> _Text zur Untersuchung_:

>>>>>

Achtsames Wochenende #10 | Das einfache Haus
Liebe Leserinnen, liebe Leser
Wahnsinn bereits zum 10. Mal erscheint heute ein Beitrag aus meiner kleinen Serie «Achtsames Wochenende», es ist immer wieder erstaunlich wie schnell die Zeit doch vergeht. Interessanterweise fliegen mir die Ideen für die Artikel nur so zu und es gibt noch sehr viele spannende Themen, die beleuchtet werden wollen. Was mir besonders gefällt ist das Arbeiten mit der Sprache. Ich mag es sehr Begrifflichkeiten, oder der jeweiligen Geschichte auf den Grund zu gehen und die Ebenen ihrer Bedeutung zu erkunden. Es ist immer interessant wohin diese kurzen Reisen dann führen.
Startpunkt für die heutige Tour ist der Begriff der Genügsamkeit. Schlägt man diesen in einem Wörterbuch seiner Wahl nach, findet man in der Beschreibung eine Mehrdeutigkeit. Das Substantiv bezeichnet unter anderem Dankbarkeit, Bescheidenheit oder Einfachheit. Ihrer Bedeutung nach sind das alles Geschwister, ähnlich aber doch nicht identisch.
In den meisten westlichen Ländern leben wir nach wie vor in grossem Überfluss, aber es gibt in den letzten Jahren doch auch eine Tendenz hin zum bewussten Verzicht. Themen wie Nachhaltigkeit, oder das Teilen spielen plötzlich eine wichtige Rolle. Und ich kenne einige Menschen, die sehr genau überlegen ob sie etwas wirklich brauchen und nicht, weil sie das aus materiellen Gründen müssten. Nein, weil bewusst abgewogen wird ob es wirklich noch mehr braucht.
Eine andere Art der bewussten Einfachheit ist eine aus religiösem Antrieb, wie das etwas bei Mönchen der Fall ist. Dort gipfelt die Einfachheit im Extremfall in der Askese und der völligen Abgeschiedenheit. Ich habe das in meinem Bier-Artikel über die Trappisten am Rande erwähnt.
Viele Menschen, die sich einmal für eine Weile ein wenig zurücknehmen und versuchen etwas einfacher zu leben, stellen fest, dass sie plötzlich sehr viel zufriedener sind. Mit dem Verzicht kommt die Einsicht, dass viele Bedürfnisse im Kern gar nicht unsere eigenen sind und dass wir, wenn wir uns einmal von Ihnen gelöst haben, viel freier sind.
Dazu habe ich ein kleines Beispiel aus meiner Vergangenheit. Mit Anfang 20 bin ich mit einigen Freunden im Frühling und Sommer regelmässig für ein paar Tage weggefahren. Die Familie eines guten Freundes hat in einem relativ abgelegenen Tal ein Stück Land mit einem Bauernhof und einem grossen Ferienhaus. Das Land und der Hof sind verpachtet, aber das Ferienhaus konnten wir nutzen. Die Verhältnisse in diesem waren aber alles andere als Luxuriös, es gab nur eine Steckdose und kein fliessendes Wasser. Das Klo befindet sich in einem kleinen Bretterverschlag hinter dem Haus und im Hof gibt es einen Brunnen um sich zu waschen und um Wasser zu holen (und um Bier gekühlt zu lagern). Es gibt eine schöne Feuerstelle im Garten und einige Betten im Haus.

<<<<<

> _Arbeitsauftrag_:
Führe den obigen Text über Genügsamkeit und das einfache Ferienhaus im abgelegenen Tal im selben Stil weiter, beginnend nach seinem letzten Satz.

> _Übungsdaten_:
>>>>>

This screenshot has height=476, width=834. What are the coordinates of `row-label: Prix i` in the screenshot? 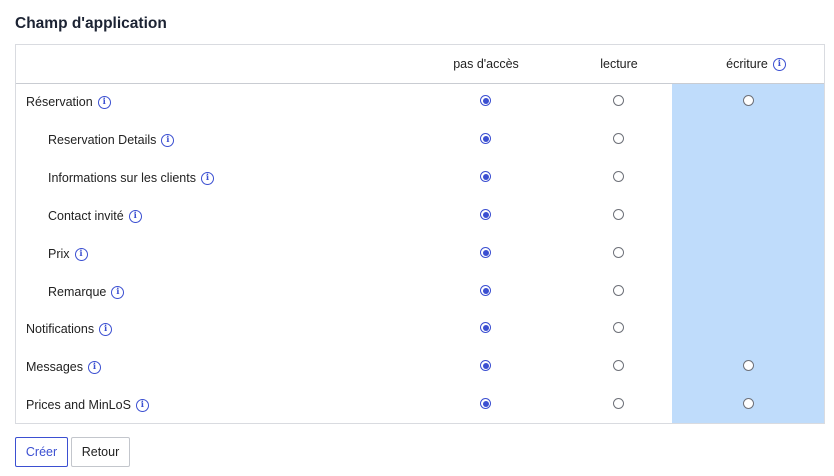 It's located at (68, 254).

<<<<<

> _Lösung_:
Wir verbrachten die Tage dort damit, mit was Jungs Anfang 20 die Tage halt so verbringen, wir gingen Angeln, tranken Bier und machten irgendwelchen Blödsinn. Rückblickend betrachtet waren das eigentlich immer die besten Tage im ganzen Jahr und das obwohl, oder vielleicht eher gerade weil wir da keinen grossen Luxus hatten.
Heute bin ich sicher ein ganzes Stück bequemer geworden, aber es zieht uns immer noch hin und wieder in dieses Häuschen und immer noch nehmen wir ganz bewusst fast nichts mit.
Für mich ist Verzicht und Bescheidenheit ein Weg zur Zufriedenheit. Wenig zu haben bedeutet für mich auch ein Stück Freiheit. Aber wie bei allem gilt es auch hier das richtige Mass zu finden, der goldene Mittelweg also. Denn so befreiend Verzicht auch sein kann, so schöne Dinge gibt es, auf die man ungern verzichtet und Leben darf ja auch Spass machen.
Ich kenne das gut von mir selbst, gerne esse und trinke auch einmal etwas zu viel, oder kaufe mir etwas, dass ich gar nicht brauche. Ein Problem sehe ich darin aber nicht, denn ich messe diesen Dingen keine besondere Bedeutung zu und hätte ich sie nicht wäre ich auch zufrieden.
Aber auch bei den kleinen Freuden im Leben bewirkt so ein Verzicht, dass wir die Freude wieder sehr viel bewusster wahrnehmen. Wer z.B. während der Fastenzeit schonmal auf Schokolade oder Kaffee verzichtet hat, weiss genau wovon ich Spreche.
Wie seht ihr das mit dem Verzicht, habt ihr auch schon mal bewusst auf etwas verzichtet?
In diesem Sinne wünsche ich euch ein einfaches Wochenende.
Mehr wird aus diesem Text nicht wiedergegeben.